Po około 2 godzinach wracamy karetką do kliniki... i tak 14 razy. Podczas całego etapu Szymek miał 9 razy toczone PLT (płytki) i 2 razy krew. Poza toczeniami w klinice, nic poważnego się nie działo. Zaobserwowano u Szymka drobnoplamistą wysypkę na plecach, która szybko ustąpiła. Pojawiła się też kilkukrotnie epizody świądu głowy, karku i twarzy-prawdopodobnie po płynie do kąpieli Oilatum (do suchej skóry). Wszystko szybciutko ustąpiło :)
Z naświetleń wracaliśmy pomiędzy 12 a 14 godz. i popołudnie należało do Szymka. Chodziliśmy na spacery. Bawiliśmy się w kąciku zabaw. Klocki, tor samochodowy, resoraki i komputer...było super.

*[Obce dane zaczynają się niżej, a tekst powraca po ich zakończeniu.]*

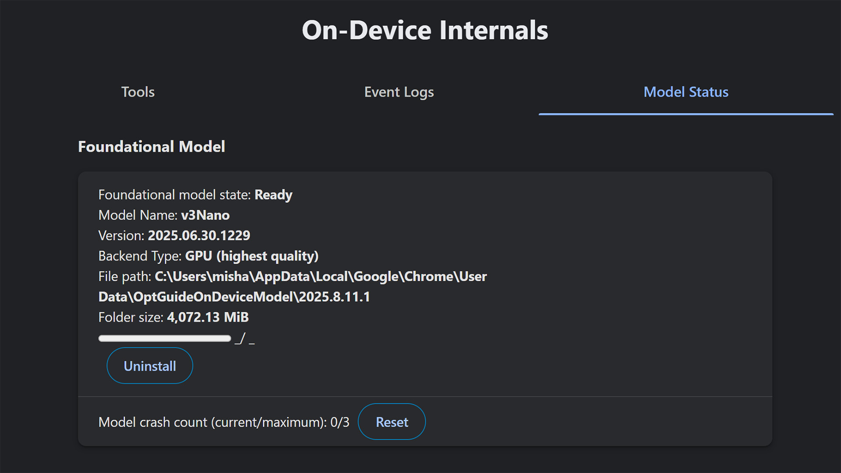Select the Model Status tab
This screenshot has height=473, width=841.
coord(686,92)
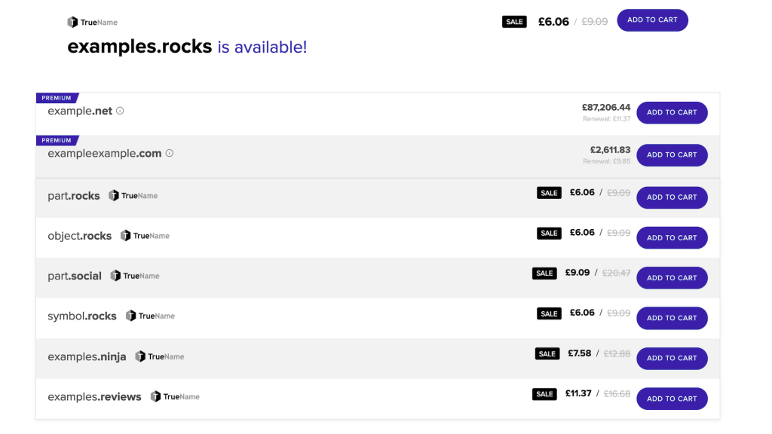
Task: Click the info icon next to example.net
Action: [120, 111]
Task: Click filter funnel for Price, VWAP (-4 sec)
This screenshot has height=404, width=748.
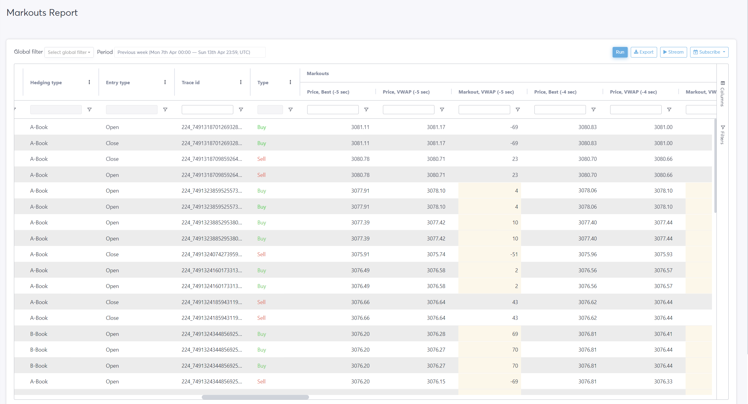Action: coord(669,110)
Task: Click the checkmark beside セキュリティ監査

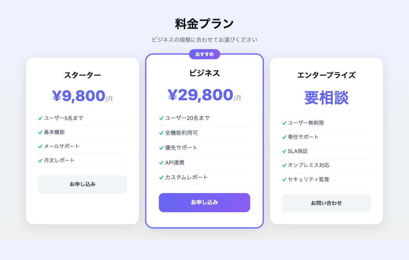Action: 284,179
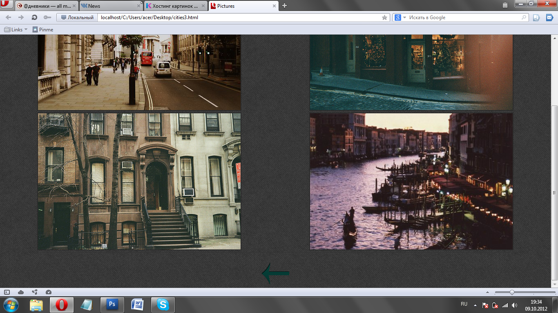Reload the page with the refresh icon
Image resolution: width=558 pixels, height=313 pixels.
pyautogui.click(x=34, y=18)
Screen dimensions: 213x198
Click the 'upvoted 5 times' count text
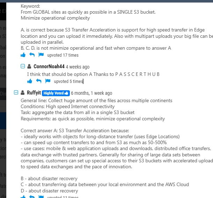point(68,82)
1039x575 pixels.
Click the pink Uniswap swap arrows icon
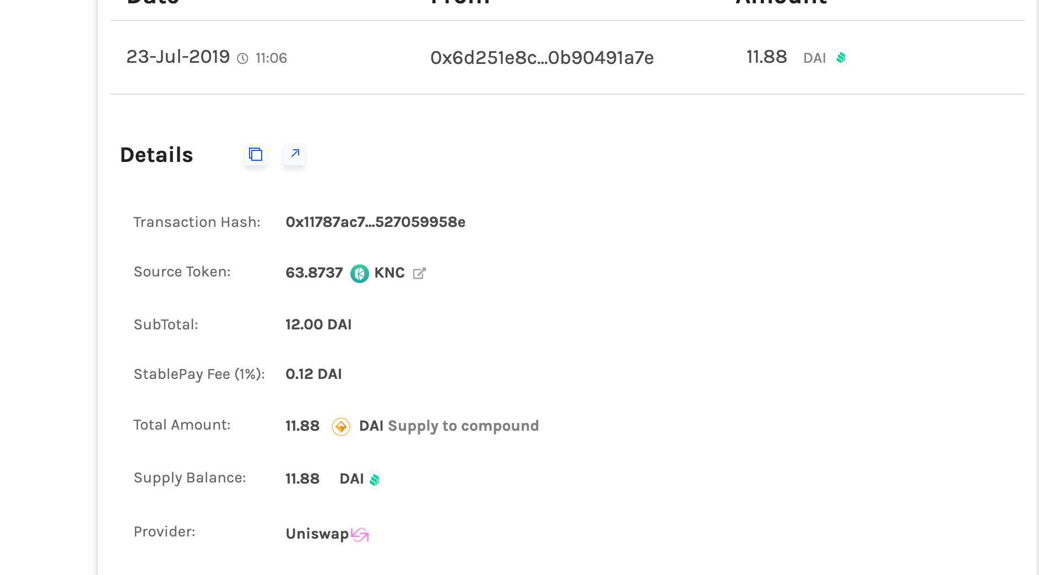click(360, 534)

 Ważnym aspektem etapu leczenia jest to, że w przypadku braku powikłań podczas naświetlań, weekendy można spędzać w domu! Niestety, pierwszego weekendu nie chcieli nas wypuścić dla dobra całego procesu, ale każdy kolejny weekend był spędzony wspólnie z rodzeństwem :) w domku :) Proces radioterapii będziemy mile wspominać z uwagi, że przebiegł bez powikłań, w otoczeniu wspaniałych ludzi i w miłej atmosferze.
Gdy zbliżał się koniec radioterapii, Szymka odwiedziły wolontariuszki : Teresa, Sylwia, Agata i Asia z Fundacji "Mam marzenie". Oczarowały nam Szymonka, był zachwycony wizytą nowych koleżanek :) Spotkanie z Szymkiem opisują wolontariuszki na stronie Fundacji "Mam Marzenie" do którego przeczytania zachęcam
 http://www.mammarzenie.org/marzyciel/12785,17,marzyciel-sie-zastanawia


Niestety, Szymek jeszcze nie mówi, ale z każym się dogada;) Nie może wypowiedzieć swojego marzenia, ale pomimo tego został marzycielem Fundacji "Mam Marzenie"...zastanawia się.

Naszym marzeniem jest WYGRANA Z RAKIEM!